Analysis of serum and synovial fluid IgA in Reiter's syndrome and reactive arthritis.

The presumed antecedent infection which precedes Reiter's syndrome and reactive arthritis is frequently across a mucosal surface, and IgA immune responses may play a role in this process. Twelve of 29 patients with these conditions demonstrated elevation in serum IgA levels, and serum IgA levels in the postdysentery group (mean 3.21 g/liter +/- 1.27) were higher (P less than 0.01) than those in the posturethritis group (mean 2.40 g/liter +/- 0.80). In 10 of the 12 patients, IgA was the only immunoglobulin increased. There was no evidence of activation of complement in serum or synovial fluid. Using a complement-dependent assay, we were unable to demonstrate circulating IgA immune complexes. Sucrose density gradient ultracentrifugation analysis was used to assess IgA immune complexes in a non-complement-dependent manner. IgA of 11s was in fact demonstrated by this technique but appeared to be polymeric IgA on the basis of specific binding of secretory component and resistance to acid dissociation.

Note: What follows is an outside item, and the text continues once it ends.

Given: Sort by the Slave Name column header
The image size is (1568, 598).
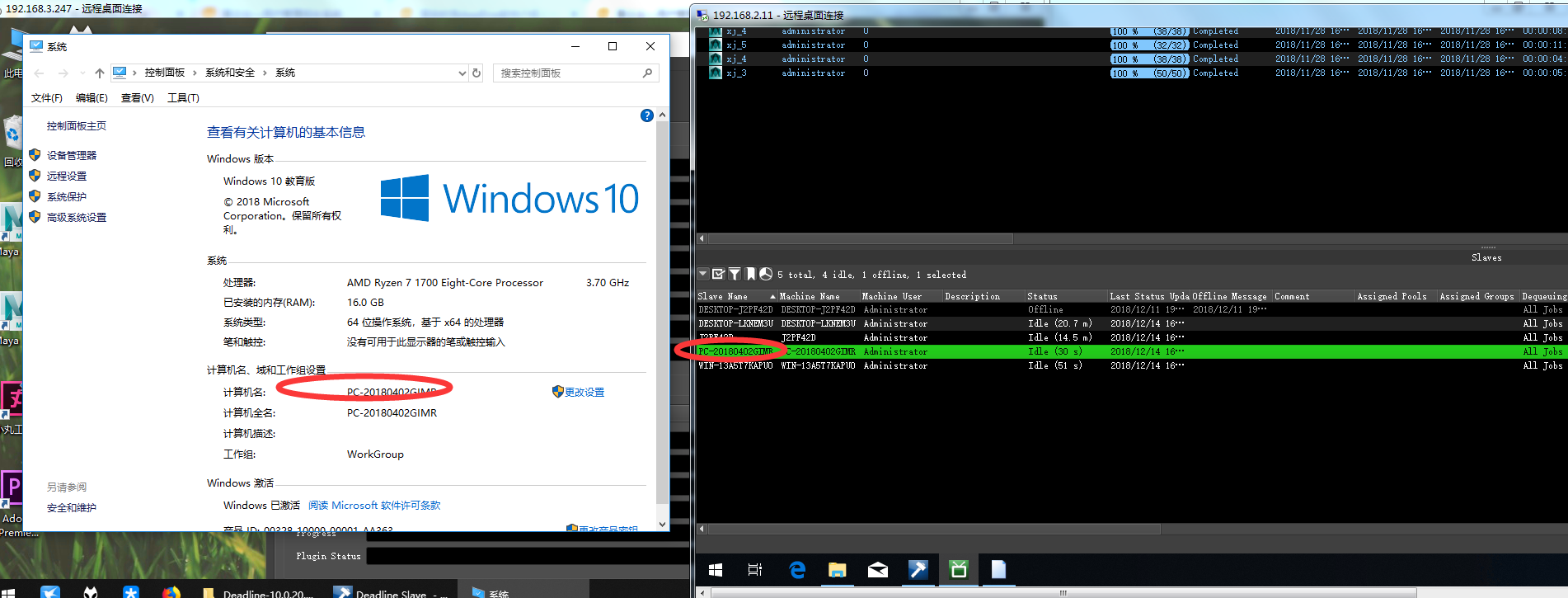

IgA rheumatoid factor was not present. Synovial fluid revealed levels of polymeric IgA higher (mean 56.7% +/- 12.9) than did serum (23.7% +/- 13.9, P less than 0.001) despite higher levels of total IgA in serum than in synovial fluid (synovial fluid:serum ratio of IgA, mean 0.53 +/- 0.11). Although elevation in serum IgA in postdysenteric arthropathies suggests mucosal acquisition of antigen, the study does not implicate IgA circulating immune complexes in the pathogenesis of these diseases.